Andy Goldsworthy is
a brilliant British artist who collaborates with nature to make his creations.
Besides England and Scotland, his work has been created at the North Pole, in
Japan, the Australian Outback, in the U.S. and many others.
Goldsworthy regards
his creations as transient, or ephemeral. He photographs each piece once right
after he makes it. His goal is to understand nature by directly participating
in nature as intimately as he can. He generally works with whatever comes to
hand: twigs, leaves, stones, snow and ice, reeds and thorns.
On a typical autumn
day, Andy Goldsworthy can be found in the woods near his home in Penpont,
Scotland, maybe cloaking a fallen tree branch with a tapestry of yellow and
brown elm leaves, or, in a rainstorm, lying on a rock until the dry outline of
his body materializes as a pale shadow on the moist surface. Come winter, he
might be soldering icicles into glittering loops or star bursts with his bare
fingers. Because he works outdoors with natural materials, Goldsworthy is
sometimes portrayed as a modern Druid; really, he is much closer to a
latter-day Impressionist.
Like those
19th-century painters, he is obsessed with the way sunlight falls and flickers,
especially on stone, water and leaves. Monet—whose painting of a sunrise gave
the Impressionist movement its name—used oil paint to reveal light's
transformative power in his series of canvases of haystacks, the Rouen
Cathedral and the Houses of Parliament. Goldsworthy is equally transfixed with
the magical effect of natural light. Only he has discovered another, more
elemental way to explore it.
As a fine arts
student at Preston Polytechnic in northern England, Goldsworthy, disliked
working indoors. He found escape nearby at Morecambe Bay, where he began
constructing temporary structures that the incoming tide would collapse. Before
long, he realized that his artistic interests were tied more closely to his
youthful agricultural labors in Yorkshire than to life classes and studio work.
The balanced boulders, snow arches and leaf-rimmed holes that he crafted were
his versions of the plein-air sketches of landscape artists. Instead of
representing the landscape, however, he was drawing on the landscape itself.
Throughout the 20th
century, artists struggled with the dilemma of Modernism: how to convey an
experience of the real world while acknowledging the immediate physical reality
of the materials—the two-dimensional canvas, the viscous paint—being used in
the representation. Goldsworthy has cut his way clear.
By using the
landscape as his material, he can illustrate aspects of the natural world—its
color, mutability, energy—without resorting to mimicry. Although he usually
works in rural settings, his definition of the natural world is expansive.
"Nature for me isn't the bit that stops in the national parks," he
says. "It's in a city, in a gallery, in a building. It's everywhere we are."

___

TASK REQUIREMENTS: Resume the piece about the artist Andy Goldsworthy above, starting right after its last sentence.

DATA LISTING:

___

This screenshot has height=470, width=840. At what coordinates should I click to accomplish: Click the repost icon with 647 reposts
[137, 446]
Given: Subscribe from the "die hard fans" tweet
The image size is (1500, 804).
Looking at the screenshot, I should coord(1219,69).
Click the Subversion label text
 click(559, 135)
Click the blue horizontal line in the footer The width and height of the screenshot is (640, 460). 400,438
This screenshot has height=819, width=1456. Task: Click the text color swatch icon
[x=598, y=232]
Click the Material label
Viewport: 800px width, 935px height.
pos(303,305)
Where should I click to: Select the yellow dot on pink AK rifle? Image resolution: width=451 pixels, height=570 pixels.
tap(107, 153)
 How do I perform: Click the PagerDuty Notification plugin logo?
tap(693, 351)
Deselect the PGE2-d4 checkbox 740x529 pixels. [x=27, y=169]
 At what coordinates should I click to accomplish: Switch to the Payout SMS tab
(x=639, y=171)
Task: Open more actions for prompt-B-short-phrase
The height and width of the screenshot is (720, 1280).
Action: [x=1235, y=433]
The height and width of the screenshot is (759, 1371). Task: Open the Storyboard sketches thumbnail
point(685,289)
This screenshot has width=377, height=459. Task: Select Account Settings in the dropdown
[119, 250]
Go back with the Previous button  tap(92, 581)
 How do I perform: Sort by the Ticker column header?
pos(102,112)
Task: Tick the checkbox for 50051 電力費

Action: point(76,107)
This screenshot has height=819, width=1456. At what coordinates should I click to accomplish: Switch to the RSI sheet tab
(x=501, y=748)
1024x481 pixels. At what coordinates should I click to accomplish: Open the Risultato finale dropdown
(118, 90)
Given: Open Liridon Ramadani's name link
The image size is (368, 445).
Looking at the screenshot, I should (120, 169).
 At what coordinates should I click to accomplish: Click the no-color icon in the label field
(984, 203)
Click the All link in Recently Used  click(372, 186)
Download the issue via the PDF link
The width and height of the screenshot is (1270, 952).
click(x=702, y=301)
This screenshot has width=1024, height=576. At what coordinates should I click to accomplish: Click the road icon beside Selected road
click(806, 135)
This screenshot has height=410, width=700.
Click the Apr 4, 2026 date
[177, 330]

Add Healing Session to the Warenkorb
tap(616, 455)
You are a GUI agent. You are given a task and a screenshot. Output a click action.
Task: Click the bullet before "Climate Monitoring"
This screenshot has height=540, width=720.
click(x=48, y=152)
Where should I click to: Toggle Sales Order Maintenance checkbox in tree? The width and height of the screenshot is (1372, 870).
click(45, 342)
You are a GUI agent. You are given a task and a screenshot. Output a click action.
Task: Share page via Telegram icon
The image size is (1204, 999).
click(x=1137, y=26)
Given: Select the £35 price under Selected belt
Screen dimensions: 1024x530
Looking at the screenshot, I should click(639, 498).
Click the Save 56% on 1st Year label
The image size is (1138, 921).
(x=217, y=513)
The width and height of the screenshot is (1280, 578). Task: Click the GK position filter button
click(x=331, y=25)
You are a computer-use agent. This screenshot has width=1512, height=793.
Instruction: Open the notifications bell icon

___

ANSWER FOR THE TASK:
Goldsworthy's principal
artistic debt is to "Land Art," an American movement of the 1960s
that took Pollock's and de Kooning's macho Abstract Expressionism out of the
studio to create giant earthworks such as Robert Smithson's Spiral Jetty in the
Great Salt Lake of Utah or Michael Heizer's Double Negative in Nevada. Unlike
Smithson and Heizer, however, Goldsworthy specializes in the ephemeral.
A seven-foot-long
ribbon of red poppy petals that he stuck together with saliva lasted just long
enough to be photographed before the wind carried it off. His leaves molder,
his ice arabesques melt. One work in which he took special joy, a sort of
bird's nest of sticks, was intended to evoke a tidal whirlpool; when the actual
tide carried it into the water, its creator marveled as it gyrated toward
destruction.
The moment was
captured in Rivers and Tides, a documentary film by Thomas Riedelsheimer that
portrayed Goldsworthy at work and underscored the centrality of time to his
art.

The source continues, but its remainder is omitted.